*** Opening of MATERIAL SHOWN ***
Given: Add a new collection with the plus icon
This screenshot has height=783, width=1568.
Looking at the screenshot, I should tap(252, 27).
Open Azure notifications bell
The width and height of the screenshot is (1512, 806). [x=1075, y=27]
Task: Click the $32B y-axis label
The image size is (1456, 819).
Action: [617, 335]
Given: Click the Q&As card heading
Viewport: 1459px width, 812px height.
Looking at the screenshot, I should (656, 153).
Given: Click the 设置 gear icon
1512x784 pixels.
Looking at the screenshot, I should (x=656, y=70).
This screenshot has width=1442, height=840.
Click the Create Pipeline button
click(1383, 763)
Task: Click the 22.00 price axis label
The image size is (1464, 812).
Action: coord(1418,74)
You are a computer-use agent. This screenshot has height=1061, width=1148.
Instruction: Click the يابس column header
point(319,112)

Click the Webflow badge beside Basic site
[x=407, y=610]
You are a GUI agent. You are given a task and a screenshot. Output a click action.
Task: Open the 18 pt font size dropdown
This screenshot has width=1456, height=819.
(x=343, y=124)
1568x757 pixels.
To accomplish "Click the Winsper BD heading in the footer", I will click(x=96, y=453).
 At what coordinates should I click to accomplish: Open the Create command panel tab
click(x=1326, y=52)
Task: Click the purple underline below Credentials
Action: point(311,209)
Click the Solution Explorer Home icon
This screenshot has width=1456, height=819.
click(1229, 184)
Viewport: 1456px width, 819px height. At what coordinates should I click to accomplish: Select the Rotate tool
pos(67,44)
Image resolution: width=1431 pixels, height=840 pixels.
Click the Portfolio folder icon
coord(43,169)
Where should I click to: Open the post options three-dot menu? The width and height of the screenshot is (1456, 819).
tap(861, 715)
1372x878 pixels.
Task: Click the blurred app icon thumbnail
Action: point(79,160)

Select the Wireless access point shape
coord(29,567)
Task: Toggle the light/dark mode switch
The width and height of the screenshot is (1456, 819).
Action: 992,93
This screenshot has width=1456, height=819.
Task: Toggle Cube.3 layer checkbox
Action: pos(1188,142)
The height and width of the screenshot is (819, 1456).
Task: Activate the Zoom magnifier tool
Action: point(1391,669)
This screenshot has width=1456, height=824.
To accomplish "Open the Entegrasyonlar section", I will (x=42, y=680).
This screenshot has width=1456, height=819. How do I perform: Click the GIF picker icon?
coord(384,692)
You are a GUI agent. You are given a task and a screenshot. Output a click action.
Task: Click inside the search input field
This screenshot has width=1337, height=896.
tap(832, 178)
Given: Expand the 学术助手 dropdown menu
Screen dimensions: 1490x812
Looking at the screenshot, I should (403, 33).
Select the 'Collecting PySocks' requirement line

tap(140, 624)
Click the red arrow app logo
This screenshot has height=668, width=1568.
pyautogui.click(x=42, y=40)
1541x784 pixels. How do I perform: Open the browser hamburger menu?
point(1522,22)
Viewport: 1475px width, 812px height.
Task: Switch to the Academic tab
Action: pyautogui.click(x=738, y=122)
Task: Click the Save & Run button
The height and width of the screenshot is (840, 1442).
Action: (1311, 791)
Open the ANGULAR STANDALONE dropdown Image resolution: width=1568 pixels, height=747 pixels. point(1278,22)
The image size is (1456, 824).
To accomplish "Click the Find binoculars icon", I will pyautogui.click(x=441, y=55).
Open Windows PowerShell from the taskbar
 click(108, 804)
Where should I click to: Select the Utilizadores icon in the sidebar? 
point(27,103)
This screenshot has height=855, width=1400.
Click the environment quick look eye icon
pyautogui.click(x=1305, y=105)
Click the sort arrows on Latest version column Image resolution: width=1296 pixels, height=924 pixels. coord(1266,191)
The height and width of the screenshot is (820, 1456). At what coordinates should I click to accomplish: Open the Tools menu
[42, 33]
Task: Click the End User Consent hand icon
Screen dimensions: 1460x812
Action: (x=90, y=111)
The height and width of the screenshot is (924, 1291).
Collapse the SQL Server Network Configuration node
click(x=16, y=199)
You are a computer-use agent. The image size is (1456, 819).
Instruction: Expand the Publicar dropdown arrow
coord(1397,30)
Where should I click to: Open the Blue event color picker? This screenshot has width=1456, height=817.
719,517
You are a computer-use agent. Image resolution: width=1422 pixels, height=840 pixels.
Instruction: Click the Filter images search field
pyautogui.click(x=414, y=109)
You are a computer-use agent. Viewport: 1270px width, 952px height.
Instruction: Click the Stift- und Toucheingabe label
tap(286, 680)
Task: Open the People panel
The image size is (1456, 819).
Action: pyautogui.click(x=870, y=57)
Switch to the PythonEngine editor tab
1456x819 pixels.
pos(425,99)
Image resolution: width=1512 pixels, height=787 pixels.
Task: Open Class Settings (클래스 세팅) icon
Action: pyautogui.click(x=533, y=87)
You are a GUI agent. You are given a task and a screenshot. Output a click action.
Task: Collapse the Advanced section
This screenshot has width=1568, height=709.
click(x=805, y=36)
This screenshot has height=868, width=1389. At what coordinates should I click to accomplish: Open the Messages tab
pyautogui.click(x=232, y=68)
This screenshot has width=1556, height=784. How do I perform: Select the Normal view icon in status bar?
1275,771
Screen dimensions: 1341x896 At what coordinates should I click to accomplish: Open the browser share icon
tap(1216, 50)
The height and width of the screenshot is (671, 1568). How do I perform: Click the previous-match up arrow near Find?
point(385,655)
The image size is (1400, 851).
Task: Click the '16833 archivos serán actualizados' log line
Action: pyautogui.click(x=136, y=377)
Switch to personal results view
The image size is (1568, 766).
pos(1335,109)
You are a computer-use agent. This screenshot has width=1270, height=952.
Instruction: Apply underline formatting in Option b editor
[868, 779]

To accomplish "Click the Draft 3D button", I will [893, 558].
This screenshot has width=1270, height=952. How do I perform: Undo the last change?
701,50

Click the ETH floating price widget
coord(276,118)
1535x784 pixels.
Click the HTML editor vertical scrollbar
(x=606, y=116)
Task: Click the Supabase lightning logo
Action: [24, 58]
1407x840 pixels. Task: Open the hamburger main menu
*** Close of MATERIAL SHOWN ***
WORK REQUEST
Copy down each line in the entries that has the word "computer".

RESULT OF THE EXERCISE
You are a computer-use agent. This screenshot has height=1061, width=1148.
You are a computer-use agent. The image size is (1456, 819).
You are a computer-use agent. Image resolution: width=1422 pixels, height=840 pixels.
You are a computer-use agent. Viewport: 1270px width, 952px height.
You are a computer-use agent. This screenshot has width=1270, height=952.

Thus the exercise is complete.